Todos estos domingos -mientras continúe el tiempo así de benigno y templado- nos vamos A. y yo a caminar por ahí. Con zancada larga y espíritu deportivo, ataviados con las penúltimas novedades del Decathlon, mientras P. juega su partido de hockey, nos vamos los dos a caminar un par de horas.
Nos vamos siempre hacia los suburbios, como los del 98. A vislumbrar el campo, que aquí es de una monotonía incontestable y de una austeridad moderna. Creería uno que no va a encontrar nada que contar. Pero no.
A veces nos vamos a un parque que se llama La Pulgosa -¿quién le habrá puesto nombre tan desafortunado?-. Hay una ruta para ciclistas y paseantes que arranca de la Universidad y llega hasta él entre parcelas y campos yermos. Pasa también al lado del las tapias del Jardín Botánico. El año pasado una tormenta de primavera casi se lo lleva por delante. Ya antes lo había descuajado el gobierno municipal... Los domingos, cuando nosotros pasamos a su lado, está cerrado, y desde fuera solo se ven unos arbustos polvorientos y unos pocos árboles mustios y desangelados.
El espectáculo humano, por el contrario, resulta en ese camino frondoso, exuberante y tropical. Ataviados con toda clase de coloristas y muy deportivas prendas, pasa por allí, de ida o de vuelta, la completa comedia humana. Unos corren respirando fatigosamente y otros caminamos civilizadamente; unos van en bicicleta y otros en patines; solitarios estos y en grupo los otros; adustos, tristes o melancólicos muchos, y otros alegres, reidores y ligeros... Allá vamos todos, como decía Galdós cada uno con nuestra novela a cuestas, subidos al mundo mientras este -rotación y traslación- no cesa de girar .
En otras ocasiones, por variar, tomamos la ruta del norte, hacia un centro comercial que hay por esos confines. Pasamos junto a una finca enorme, La Alfonsina, que debió de ser una casa de recreo espléndida, pero que queda ahora en mitad de un nuevo barrio, ahogada entre edificios todos más o menos iguales. Nos paramos ante la verja para tratar de ver algo de la casona que se adivina al fondo de un camino de tierra. Pero nunca vemos nada. No sabemos nada de este lugar y nunca hasta ahora nos habíamos fijado en él. Habrá que preguntar.

BLOQUE DE DATOS:
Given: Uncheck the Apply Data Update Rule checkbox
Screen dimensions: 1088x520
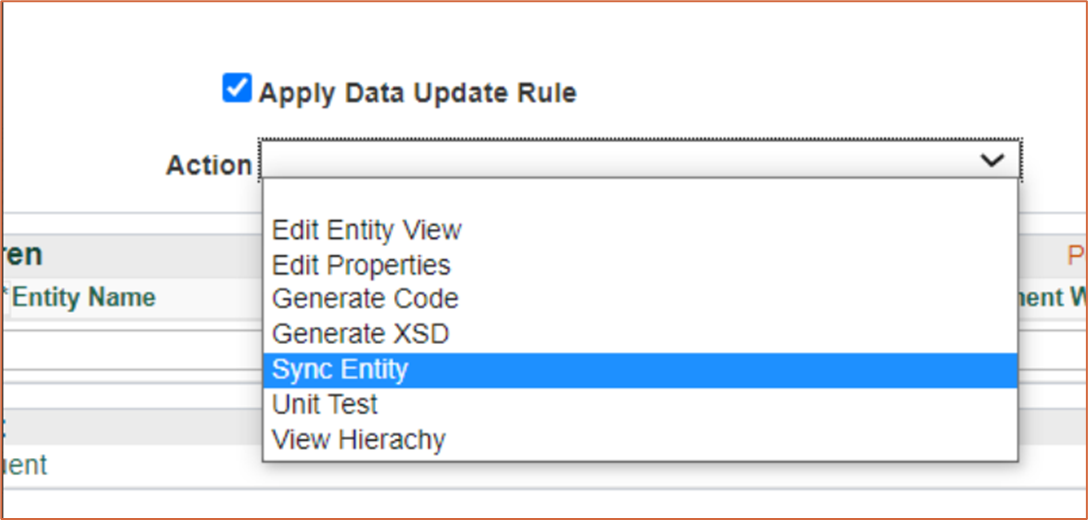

OBJETIVO A: En el pasaje sobre los paseos dominicales, ¿cómo se llama la finca junto a la que pasan al tomar la ruta del norte?
OBJETIVO B: Copia literalmente el fragmento del pasaje sobre los paseos dominicales que va desde "Todos estos domingos" hasta "contar. Pero no.", ambos incluidos.
Este material proviene de una fuente distinta.

RESPUESTA ESCRITA A: La Alfonsina.

RESPUESTA ESCRITA B:
Todos estos domingos -mientras continúe el tiempo así de benigno y templado- nos vamos A. y yo a caminar por ahí. Con zancada larga y espíritu deportivo, ataviados con las penúltimas novedades del Decathlon, mientras P. juega su partido de hockey, nos vamos los dos a caminar un par de horas.
Nos vamos siempre hacia los suburbios, como los del 98. A vislumbrar el campo, que aquí es de una monotonía incontestable y de una austeridad moderna. Creería uno que no va a encontrar nada que contar. Pero no.